Sophisticated misinformation and disinformation to hijack an election is a raging worldwide issue, especially since more than 50 countries are holding elections this year.

The Visayas and Mindanao are currently being flooded with the tarpaulins of two prominent politicians who are obviously eyeing Senate seats in next year’s midterms.
Who the two are isn’t important. We aren’t alarmed but merely amused by the duo’s firm belief in the ancient electoral tactic of “name recall” through vanity posters.
Those vanity posters, too, maybe the least of our problems in the technology-driven elections of our digital era.
In fact, we’re now on the cusp of an election that’s being organized amid an epidemic of misinformation and disinformation done through sophisticated technological advances.
Not only us. Sophisticated misinformation and disinformation to hijack an election is a raging worldwide issue, especially since more than 50 countries are holding elections this year.

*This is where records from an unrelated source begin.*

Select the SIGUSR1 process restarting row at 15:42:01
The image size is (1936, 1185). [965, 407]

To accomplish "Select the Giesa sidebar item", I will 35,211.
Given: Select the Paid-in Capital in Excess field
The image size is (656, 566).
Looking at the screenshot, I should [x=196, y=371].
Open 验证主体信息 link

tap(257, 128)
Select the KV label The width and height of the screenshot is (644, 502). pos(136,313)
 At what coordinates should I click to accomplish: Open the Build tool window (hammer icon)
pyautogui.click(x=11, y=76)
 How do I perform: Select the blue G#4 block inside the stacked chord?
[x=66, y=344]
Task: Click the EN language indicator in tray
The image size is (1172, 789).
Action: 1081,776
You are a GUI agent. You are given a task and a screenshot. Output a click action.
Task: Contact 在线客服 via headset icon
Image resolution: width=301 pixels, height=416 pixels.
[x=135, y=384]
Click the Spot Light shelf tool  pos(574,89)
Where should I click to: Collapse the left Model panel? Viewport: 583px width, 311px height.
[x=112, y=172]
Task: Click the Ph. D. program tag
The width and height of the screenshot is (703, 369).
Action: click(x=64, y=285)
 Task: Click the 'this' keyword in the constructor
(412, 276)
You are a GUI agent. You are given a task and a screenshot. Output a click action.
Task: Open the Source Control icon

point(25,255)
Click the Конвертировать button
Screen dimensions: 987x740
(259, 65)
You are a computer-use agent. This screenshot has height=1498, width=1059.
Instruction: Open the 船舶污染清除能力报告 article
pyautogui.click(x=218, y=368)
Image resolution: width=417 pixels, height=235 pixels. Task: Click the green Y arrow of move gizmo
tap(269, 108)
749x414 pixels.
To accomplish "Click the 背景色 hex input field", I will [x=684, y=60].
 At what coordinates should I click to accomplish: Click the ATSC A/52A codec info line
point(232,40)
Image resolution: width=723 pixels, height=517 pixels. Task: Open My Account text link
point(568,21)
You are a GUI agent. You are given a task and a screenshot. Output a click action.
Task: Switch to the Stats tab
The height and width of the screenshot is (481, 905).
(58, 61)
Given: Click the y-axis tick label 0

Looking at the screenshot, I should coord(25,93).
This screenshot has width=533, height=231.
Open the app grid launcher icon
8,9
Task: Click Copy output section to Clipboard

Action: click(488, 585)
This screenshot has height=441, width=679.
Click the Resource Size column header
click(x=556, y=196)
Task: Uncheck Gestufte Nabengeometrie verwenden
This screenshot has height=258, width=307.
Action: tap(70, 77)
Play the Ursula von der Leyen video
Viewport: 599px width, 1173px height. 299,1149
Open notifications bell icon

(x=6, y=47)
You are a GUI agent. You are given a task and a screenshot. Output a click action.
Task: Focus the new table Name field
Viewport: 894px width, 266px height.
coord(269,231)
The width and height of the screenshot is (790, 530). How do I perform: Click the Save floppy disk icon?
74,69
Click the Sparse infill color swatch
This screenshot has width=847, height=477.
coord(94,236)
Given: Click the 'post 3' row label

As such, we’re now faced with a crucial election question months away from the 2025 midterms: Is the Philippines prepared for the big challenges of artificial intelligence (AI), disinformation, and outright hacking in an election?
Sadly, when such a question is raised, it’s met with dumbfounded silence.
In fact, as far as I can tell, no one concerned with preserving democratic elections here is discussing the grave challenges posed by AI, disinformation, and cyberattacks during an election.
No one is calling for a summit of election experts, computer experts, legal experts, social scientists, psychologists, political parties, internet platforms, law enforcement, and mass media to urgently address the issue as South Korea recently did.
The challenges posed are indeed grave and enormous.
Take, for instance, AI, which is about to upend everything, including elections.
The Associated Press (AP) reports that AI “is supercharging the threat of election disinformation worldwide, making it easy for anyone with a smartphone and a devious imagination to create fake — but convincing — content aimed at fooling voters.”
“It marks a quantum leap from a few years ago when creating phony photos, videos, or audio clips required teams of people with time, technical skills, and money. Now, using free and low-cost generative artificial intelligence services from companies like Google and OpenAI, anyone can create high-quality ‘deepfakes’ with a simple text prompt.”
As such, AP reports, “People wanting to influence elections no longer need to ‘handcraft artisanal election disinformation,’ said Chester Wisniewski, a cybersecurity expert.” It’s now so easy.
Consequently, malignant domestic and foreign bad actors are salivating and drooling over generative AI.
Bad actors using AI in an election is a growing worldwide threat, say election experts.
In our particular case, the threat from domestic bad actors is compounded by preying foreign bad actors. Bad actors based in China will likely try to influence the forthcoming elections, all in the service of China’s expansionist agenda in the South China Sea.
Moreover, bad actors are inherently devious. Bad actors “often flout or skirt around government regulations and limitations put in place by (internet) platforms,” pointed out a news report.
Experts also say governments and internet platforms are not yet capable of stopping the disinformation deluge, nor are they moving fast enough to solve the problem.
The novelty and sophistication of AI technology, of course, makes it hard to track down who are behind AI-inspired misinformation or disinformation.
But this shouldn’t prevent us from defending ourselves, even if we lack the expertise.
We need only to keep abreast of the new tools against misinformation or disinformation that go beyond fact-checking or debunking false claims.
Psychologists say one new proven way to prevent misinformation from forming in the first place is by inoculating ourselves by “prebunking.”
“Prebunking,” says a psychology paper, is an “intervention designed to inoculate people against misinformation they might encounter in the future. Just as vaccines use weakened pathogens to stimulate the immune system to fight against viruses, prebunking exposes people to weakened versions of persuasive arguments to build their resistance to manipulation and misinformation.”
Simply put, “prebunking” is a proven method for gaining mass “mental immunity.”